During a severe drought year, there’s a certain kind of silence at the Panama Canal. Ships slow, lighten their loads, and occasionally turn around for the lengthy detour past Africa, but they do not completely vanish from the horizon. Lake Gatun appears smaller than it actually is from the air, with its banks exposed like a tide that has forgotten to return. Despite its legendary engineering, the canal is powered by rainfall. Additionally, rainfall no longer behaves as it once did—a lesson Panama has learned the hard way.
The area experienced such a severe drought between late 2022 and 2024 that the canal authority was forced to ration what is essentially drinking water for international trade. The Panama Canal Authority’s director, Ricaurte Vásquez, told CNBC that the canal uses roughly 2.5 times as much water every day as New York City. People are often interrupted in the middle of their sentences by that figure. It also explains why container rates from Houston to Yokohama can fluctuate during a few dry seasons.
| Key Information | Details |
|---|---|
| Subject | Panama Canal Authority (ACP) |
| Administrator | Ricaurte Vásquez Morales |
| Location | Republic of Panama |
| Annual Cargo Value | Roughly $270 billion in goods handled each year |
| Primary User | The United States, accounting for ~73% of canal traffic |
| Water Source | Lake Gatun, fed entirely by rainfall |
| Daily Water Use | ~2.5 times the daily consumption of New York City |
| Fiscal Year 2024 Transit Drop | 29% decline overall; LNG down 66%, dry bulk down 107% |
| Major Projects Underway | Dam to feed Lake Gatun; land bridge with natural gas pipeline |
| Next Climate Risk Window | El Niño expected in 2027 |
| Average Vessel Transits (Good Year) | Over 50 per day through the locks |
The fiscal year 2024 numbers are so striking that they don’t really belong on a press release. Overall, transits decreased by 29%. LNG traffic decreased by 66% and as much as 73% at one point. LNG carriers haven’t really made a comeback, even now that water levels are back to normal. They’ve just grown accustomed to circumnavigating the Cape of Good Hope, lengthening their travels by weeks and using additional fuel that is eventually paid for by someone.

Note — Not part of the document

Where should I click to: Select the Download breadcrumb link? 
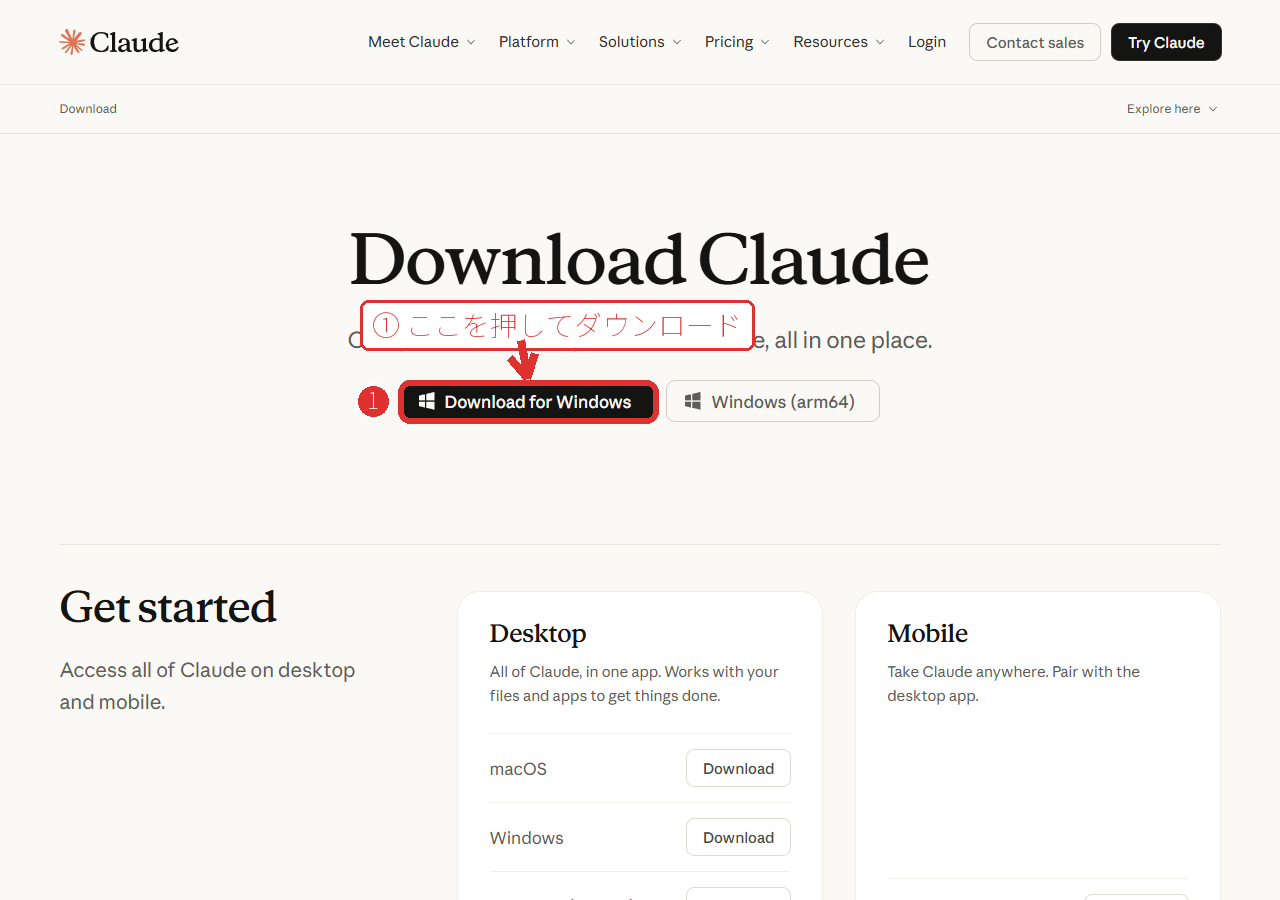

The canal might never be able to fully recover that traffic, at least not in the same manner. Shipping is a habit-based industry, and once a habit is broken, it often takes on new forms. Some of the carriers who rerouted seem to view Africa as insurance against the upcoming dry year rather than as a detour.

Vásquez’s answer is audacious and somewhat unexpected. A land bridge across the isthmus, a pipeline that transports natural gas liquids from an Atlantic terminal to a Pacific one, where another vessel picks them up bound for Asia, and a dam to replenish Lake Gatun are the two most notable projects the authority is pursuing. It would include two port terminals and a road. However, neither project will be completed prior to the 2027 El Niño forecast. That particular detail remains unresolved.
According to Vásquez, American energy companies are “drooling” over the alternative. You can understand why it might be true, but perhaps that’s just the lingo used in pitch meetings. The project was announced in Tokyo instead of Washington or Houston because Tokyo is the biggest consumer of these goods. In this area of the business, dependability is suddenly more valuable than speed.
The question of whether engineering can outrun the climate that initially revealed the canal’s vulnerability is more difficult to answer. As this develops, it’s hard to overlook the irony: a waterway that subtly supports roughly 40% of all container traffic in the United States is under threat from something as commonplace and as altered as rain rather than geopolitics or sabotage.